You can find more examples in the examples and tests directories in the
crate repo.

## Using CRDTs

Ditto CRDTs are designed to mimic standard data type APIs as much
as possible. You can `insert` and `remove` list and map
elements, `replace` text elements, etc. Each edit generates an op
that can be sent to other sites for execution. When you execute an
op sent from another site, you receive a `LocalOp` that shows
exactly how the CRDT's value has changed.

The two complications of CRDTs that users have to worry about are:

* How to send ops/state from one site to another
* How to assign a site id to each site.

Ditto does not include a networking layer. However, you can find
info on how to send changes and assign site IDs in the docs below.

### Sending ops and state

CRDTs and ops are serializable with [Serde](https://serde.rs).
Serialization is tested against [`serde_json`](https://github.com/serde-rs/json)
(`JSON`) and [`rmp-serde`](https://github.com/3Hren/msgpack-rust)
(`MsgPack`) but may work with other formats as well.

Ops must be sent in the order they were generated. That is, if
a site performs edit A and then edit B, it must send op A before
it sends op B. State can be sent in any order.

Similarly, ops must be sent over a network that guarantees in-order
delivery. TCP fits this requirement, so any protocol sitting atop
TCP (HTTP, WebSockets, SMTP, XMPP, etc.) will work as a transport
layer for op-based replication. State can be sent via a protocol
that does not guarantee in-order delivery.

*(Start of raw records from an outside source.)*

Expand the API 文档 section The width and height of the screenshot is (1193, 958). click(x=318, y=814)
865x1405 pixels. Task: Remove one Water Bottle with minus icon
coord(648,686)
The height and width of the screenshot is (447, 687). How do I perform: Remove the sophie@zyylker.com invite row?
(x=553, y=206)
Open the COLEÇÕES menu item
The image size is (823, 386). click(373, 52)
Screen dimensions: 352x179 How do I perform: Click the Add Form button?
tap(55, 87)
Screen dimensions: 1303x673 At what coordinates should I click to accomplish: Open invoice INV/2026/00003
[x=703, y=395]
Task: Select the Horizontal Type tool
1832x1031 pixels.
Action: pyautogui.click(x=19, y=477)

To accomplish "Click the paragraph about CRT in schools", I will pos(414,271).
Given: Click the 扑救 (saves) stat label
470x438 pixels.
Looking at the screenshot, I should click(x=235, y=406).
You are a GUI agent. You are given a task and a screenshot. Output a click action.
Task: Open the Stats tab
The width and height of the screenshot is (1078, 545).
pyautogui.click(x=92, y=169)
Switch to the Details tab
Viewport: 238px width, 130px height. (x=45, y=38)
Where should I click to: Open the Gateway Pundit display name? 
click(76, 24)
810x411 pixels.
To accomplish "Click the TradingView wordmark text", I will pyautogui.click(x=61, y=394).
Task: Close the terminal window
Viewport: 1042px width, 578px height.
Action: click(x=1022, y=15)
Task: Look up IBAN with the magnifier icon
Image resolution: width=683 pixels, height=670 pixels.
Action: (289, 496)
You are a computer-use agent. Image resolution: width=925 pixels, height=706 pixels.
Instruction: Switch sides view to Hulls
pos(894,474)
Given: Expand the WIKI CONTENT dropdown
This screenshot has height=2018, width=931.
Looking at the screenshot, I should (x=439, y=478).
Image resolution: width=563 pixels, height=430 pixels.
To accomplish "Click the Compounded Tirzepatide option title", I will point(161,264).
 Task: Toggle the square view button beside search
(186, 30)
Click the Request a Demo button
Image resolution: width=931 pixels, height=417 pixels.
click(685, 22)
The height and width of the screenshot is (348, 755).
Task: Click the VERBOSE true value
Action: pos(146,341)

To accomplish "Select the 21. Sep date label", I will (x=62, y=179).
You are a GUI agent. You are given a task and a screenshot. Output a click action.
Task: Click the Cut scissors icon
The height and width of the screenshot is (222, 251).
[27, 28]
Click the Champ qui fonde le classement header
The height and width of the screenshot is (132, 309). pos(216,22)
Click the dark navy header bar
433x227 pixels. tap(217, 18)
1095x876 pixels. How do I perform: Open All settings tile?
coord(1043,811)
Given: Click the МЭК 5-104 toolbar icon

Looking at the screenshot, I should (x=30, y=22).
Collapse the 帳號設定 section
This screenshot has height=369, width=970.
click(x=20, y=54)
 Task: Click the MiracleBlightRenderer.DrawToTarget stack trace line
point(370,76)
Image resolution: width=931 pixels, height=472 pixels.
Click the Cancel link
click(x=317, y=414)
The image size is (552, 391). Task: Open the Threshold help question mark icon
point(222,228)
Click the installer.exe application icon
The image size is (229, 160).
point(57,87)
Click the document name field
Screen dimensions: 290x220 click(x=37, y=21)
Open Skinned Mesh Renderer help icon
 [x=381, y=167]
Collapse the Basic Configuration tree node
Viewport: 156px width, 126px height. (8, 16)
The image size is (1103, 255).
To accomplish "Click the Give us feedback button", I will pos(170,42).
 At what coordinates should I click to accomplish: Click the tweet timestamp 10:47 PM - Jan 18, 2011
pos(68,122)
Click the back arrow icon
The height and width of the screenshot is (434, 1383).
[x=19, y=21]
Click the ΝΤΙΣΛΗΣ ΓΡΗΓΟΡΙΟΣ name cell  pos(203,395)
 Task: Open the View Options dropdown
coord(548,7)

In general, when replicating a CRDT state you should send its
state struct, not the CRDT struct, because the CRDT struct includes
the site ID. For example, to replicate a `Json` CRDT you should
send the serialized `JsonState`, which can be created by calling
`json_crdt.state()`.

### Assigning Site IDs

A CRDT may be distributed across multiple *sites*. A site is
just a fancy distributed systems term for "client". Each
site that wishes to edit the CRDT must have a unique `u32`
identifier.

The site that creates the CRDT is automatically assigned to
ID 1. ***You*** are responsible for assigning all other sites;
Ditto will not do it for you.

Here are some strategies for assigning site identifiers:

* Reuse existing site identifiers (e.g. numeric client ids)
* Use a central server to assign site ids on a per-CRDT basis
* Use a consensus algorithm like Raft or Paxos to determine a new site's ID

Site IDs can be assigned lazily. If a site only needs read access
to a CRDT, it doesn't need a site ID. If a site without an ID edits
the CRDT, the CRDT will update locally but ops will be cached and
unavailable to the user. When the site receives an ID, that ID
will be retroactively applied to the site's edits, and the cached ops
will be returned to be sent over the network.

### Do I need a centralized server to maintain consistency?

CRDTs do not require a central server to ensure eventual
consistency; you can use them in peer-to-peer protocols,
client-server applications, federated services, or any other
environment. However you *do* need a way to assign unique site
identifiers, as explained in the section [Assigning Site IDs](#assigning-site-ids).
A centralized server is one way to do that, but not the only way.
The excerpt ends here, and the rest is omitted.